Bootstrap aggregating CRM is similar to POCRM as they both use one-dimensional CRM to identify the MTD. However, bCRM keeps updating the toxicity ordering of dose combinations rather than pre-specifying them.

Dose-toxicity model: in bCRM, it assigns a beta prior to $π_{j k}$ and obtain its posterior mean ${\bar{π}}_{j k}$ . Then bCRM applies two-dimensional pool-adjacent-violators algorithm (PAVA) [4] on ${\bar{π}}_{j k}$ to obtain ${\tilde{π}}_{j k}$ to ensure that these estimates satisfy partial ordering. To avoid ties among ${\tilde{π}}_{j k}$ , a term $r_{j k} ϵ$ is added, where $r_{j k}$ is the rank of dose $(j, k)$ and ϵ is a small positive number. The resulted estimates are denoted as ${\tilde{π}}_{j k}^{†}$ and, as a result, one can obtain a new ordering $O$ . As noted by the authors, such orderings could vary dramatically due to data sparsity. Therefore, they bootstrapped B samples of data to obtain corresponding orderings $O_{b}$ , and toxicity probability estimates ${\hat{π}}_{j k}^{b}$ , $b \in 1, 2, \dots, B$ . The final estimate of $π_{j k}$ is

{\hat{π}}_{j k}^{Bagging} = \sum_{b = 1}^{B} P (O_{b} | D) {\hat{π}}_{j k}^{b},

(12)

where $D = [\begin{matrix} t_{1} & \dots & t_{n} \\ d_{1} & \dots & d_{n} \end{matrix}]$ represents cumulative data up to $n^{th}$ subject, $t_{i}$ indicates whether subject i experienced DLT or not; $d_{i}$ indicates dose combination subject i received, $i = 1, 2, \dots, n$ .

Start-up phase: the start-up phase is similar to DFCOMB.

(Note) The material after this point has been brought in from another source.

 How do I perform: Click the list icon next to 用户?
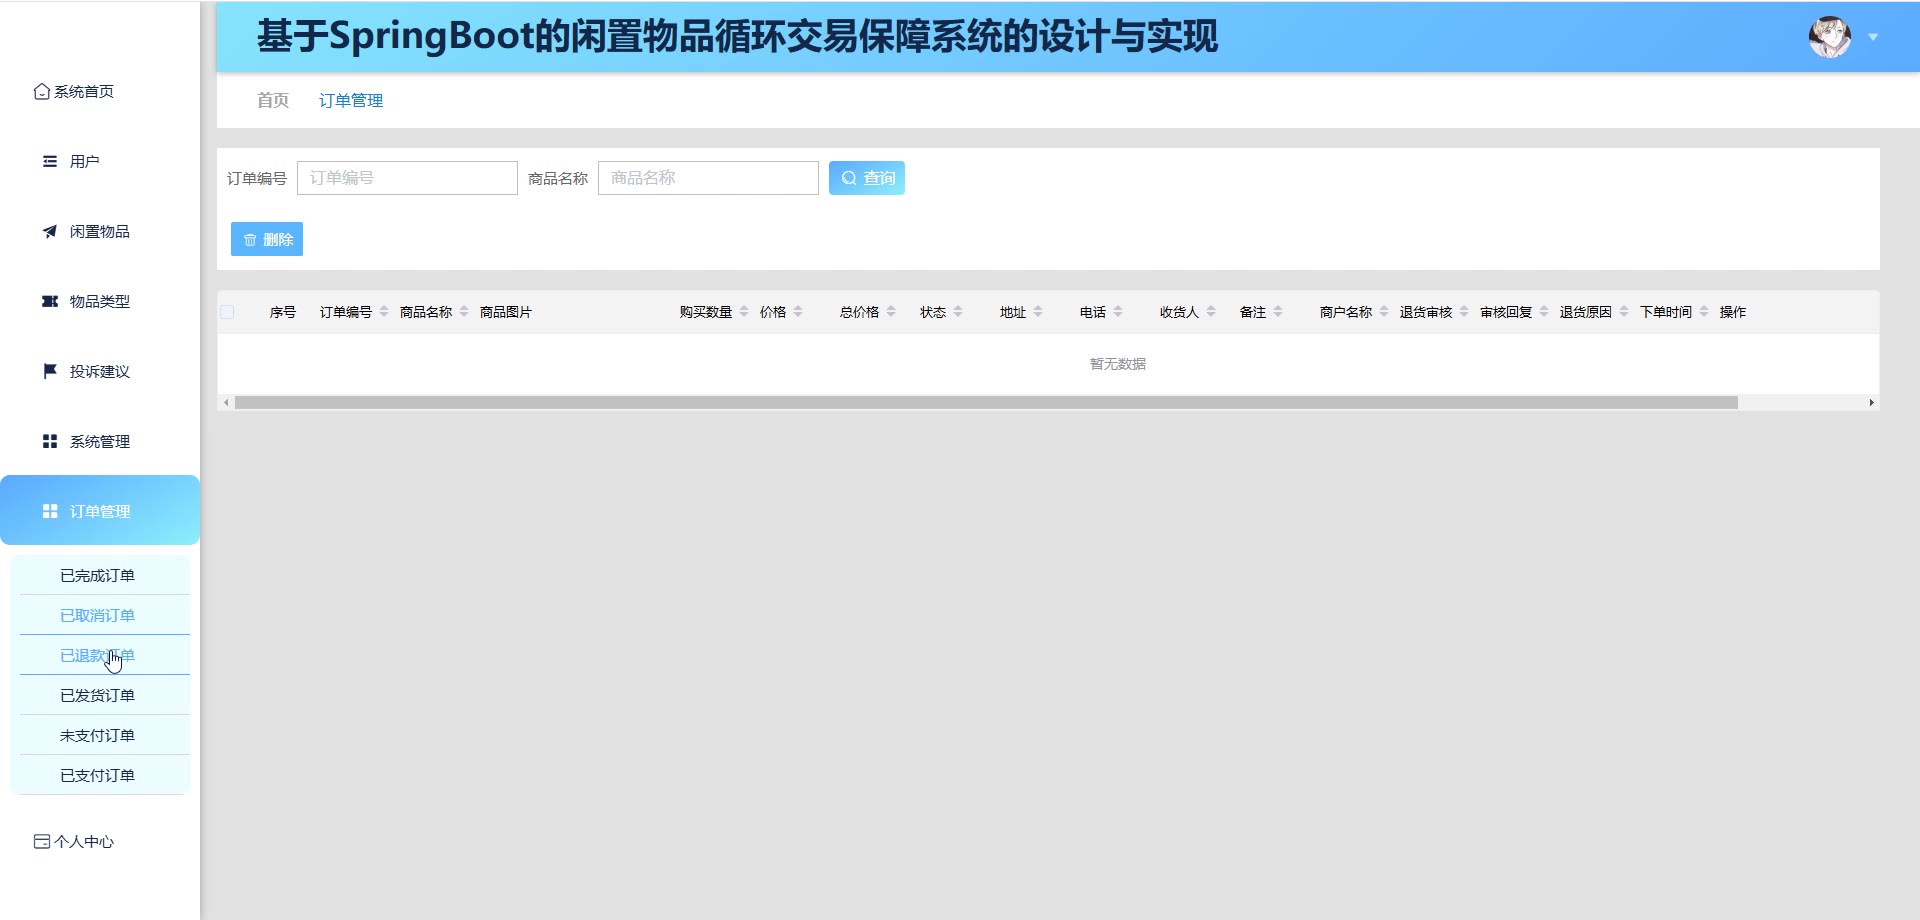(x=49, y=161)
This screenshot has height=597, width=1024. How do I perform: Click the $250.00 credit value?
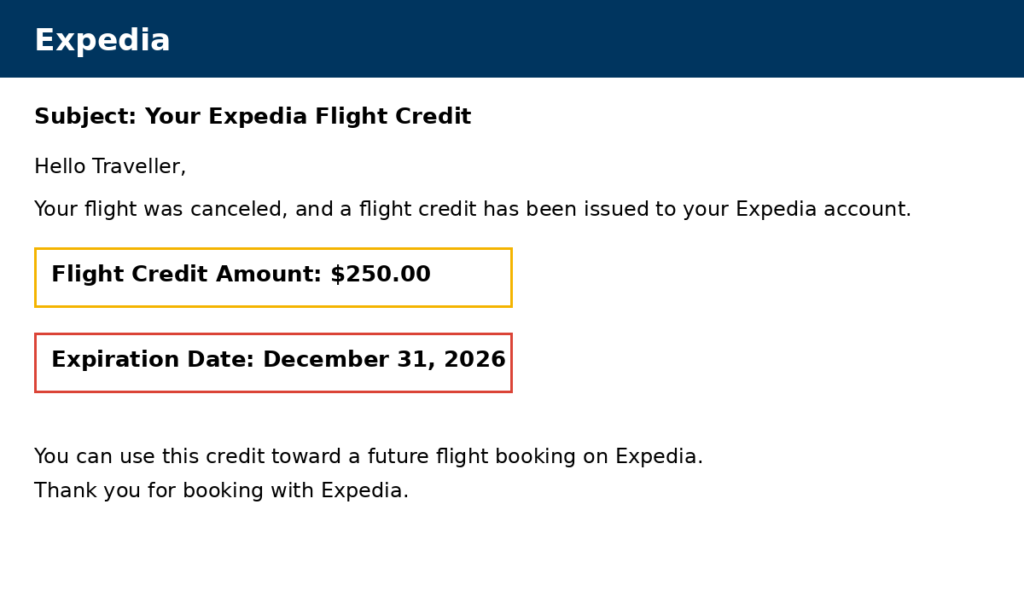point(380,274)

Post start-up escalation/de-escalation dose set: similar to POCRM, bCRM uses one-dimensional CRM in the dose-finding process, therefore, the escalation and de-escalation dose is certain within each ordering.

Post start-up trial conduct: the trial conduct procedures are similar to DFCOMB.

MTD determination: After the trial is completed, one could select the combination that has been administered to patients and has the largest posterior probability of falling into the ε-neighborhood of ϕ, where ε is a small positive number.

2.9. Model-assisted: combinational Bayesian optimal interval design $($ cBOIN $)$ [18]

Combinational BOIN is a model-assisted design that is generalized from the single agent BOIN design [20,40].

Dose escalation and de-escalation rule: BOIN mainly involves two important parameters $Δ_{L}$ and $Δ_{U}$ which are lower and upper cut-offs. At current dose j, the escalation and de-escalation rules are below:

if $\hat{p_{j}} \in (ϕ - Δ_{L}, ϕ + Δ_{U})$ , then the next cohort stays at current dose;
if $\hat{p_{j}} \leq ϕ - Δ_{L}$ , then the next cohort escalates to dose j + 1;
if $\hat{p_{j}} \geq ϕ + Δ_{U}$ , then the next cohort de-escalates to dose j−1;

where $\hat{p_{j}}$ is the estimated toxicity probability of dose j in single agent dose-finding and it is simply proportion of patients experiencing toxicities among those who receive dose j.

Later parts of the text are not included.